These days, when it comes to skills development, the focus is very much on digital prowess – coding, design, data analysis – and not so much on the hands-on practical skills that humanity has developed ever since the caveman began experimenting with tools. Since then, men and women have achieved incredible feats of personal engineering through the practice and development of practical skills. If you feel you’re accomplished in the virtual or business world at the expense of some good old-fashioned DIY skills, then take a look through this step-by-step guide to learning and refining life-long hands-on techniques.
Choose Your Battles
First and foremost, you’ll need to be shrewd with what personal projects you choose to take on. This is based largely on context – your current skill level, your availability, and your ability to source specialist tools and materials. If you’ve never used a hammer, it’s probably best to avoid ambitious cabinet-building projects until you know your way around some basic carpentry. Taking on a practical project is exciting and rewarding, but should meet your current skill set.
That said, there’s nothing wrong with taking on something that seems daunting. You’ll discover that patience and have a willingness to learn are crucial in completing any construction or DIY project to a good standard. Never rush into a project either – it’s about picking something that’s within the realms of possibility and settling down to consider what to do next.
Plan and Learn
All good project planners – whether on a grand scale or a tiny domestic plan – will break down their tasks into smaller components which will then fit on a timeline of things you’ve got to get done. You can’t fit the legs on a table without buying the wood; you won’t be able to replace a bike’s wheel without having the correct tools and some form of instruction to guide you through it.
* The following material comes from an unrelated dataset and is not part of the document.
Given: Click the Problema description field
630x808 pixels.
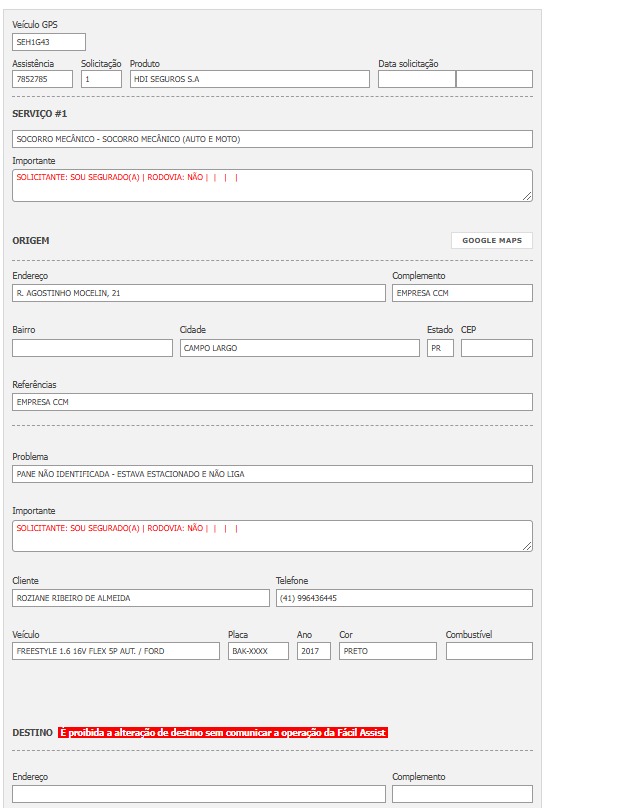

It’s likely that there are some parts of every project you’re quite confident in, like sanding wood, tightening screws, or sewing material. If you’re developing your practical skills, though, you’ll certainly be under-skilled in one or two areas. This is where learning comes in. Watch YouTube tutorials from trusted channels, read through DIY websites and manuals, and don’t be afraid to ask friends, relatives or even store owners for advice – they’ll always be happy to help.
Buy Materials and Tools
While your hands-on project could range from rebuilding a laptop to creating a garden fence, there are some materials and tools that are fairly universal in their application to a wide range of practical tasks. A screw-driver, hammer, wrench, pliers – you get the picture. All of these should be in your possession, in a toolbox of your most commonly required tools. Plenty of projects require one or two specialist tools, which you could either borrow, rent, or buy – depending on your budget and your likelihood to reuse them.
You’ll also need the materials. Do your research here; it pays in DIY to understand the pros and cons of each material, instead of blindly following an instruction manual. It’s similar to cooking. Follow a recipe, and you’ll know how to cook one dish; understand how the flavors combine and how the cooking enhances those flavors, and you’ll be expanding your skill base. Order your materials online from reputable sources such as Custom Fittings Ltd for quick, hassle-free delivery as well as tailor-made advice.
Start Your Project
You’ve now got everything you need to commence your venture into DIY skills development. Once again though, it’s imperative not to rush. Take your time and follow a plan, and be aware of both safety concerns and the implications of a botch job for the longevity or functionality of whatever you’re making. See the process as a slow, methodical journey, not a hammer-and-tongs bonanza, tempting as that may be when you get your hands on your tools for the first time.
Pay attention to each task you’re doing and, again, try to understand how this will eventually contribute towards your final creation. To give an example, if you’re creating a metal structure that needs to be very strong to avoid collapse, understand why you’re following instructions for triangular patterns, and why you need different nuts, bolts, and washers to assure reliability. This means you’ll be storing information for the future when you’ll hopefully no longer need to follow any advice.
Don’t Let Setbacks Frustrate You
This is probably the biggest source of unfinished projects: setbacks becoming so intensely frustrating that you put your spanner through a window or give up on the project you’ve worked on. Perhaps these responses sound extreme, but you’ll likely meet a DIY mishap on your first couple of projects that really calls you to question your overall motives for taking the project on.
Be calm and collected and take breaks from the project when it becomes something of an ordeal – DIY should be fun. You are training your hands alongside your brain, so the moment it ceases to be fun is the moment to step back and take stock. Come back to your project with a calm, practical-minded approach to deal with the problem. Maybe you’ll need to do some disassembling or buy new materials – all solutions you come up with are essential elements of your practical schooling. It’s all part of the learning process.
Celebrate the End Result
Finally, once your project is finished, it’s important to reserve time to reward yourself for the time, effort, energy and mental capacity you’ve invested in whatever DIY project you’ve been working on. Be proud of the achievement and don’t be afraid to show it off to friends on social media. Plenty of projects never reach their conclusions, so just finishing something to whatever standard is cause for celebration.
At the same time, though, evaluate what went well, what could be improved, and what you’d do differently next time. Check the quality of your work and consider where you might have rushed parts, or even spent too long and wasted time on irrelevant work. As mentioned earlier, your constant awareness of your own working abilities is a fundamental part of developing practical skills. Keep in mind your development as it happens, and crack on with your next project with more confidence.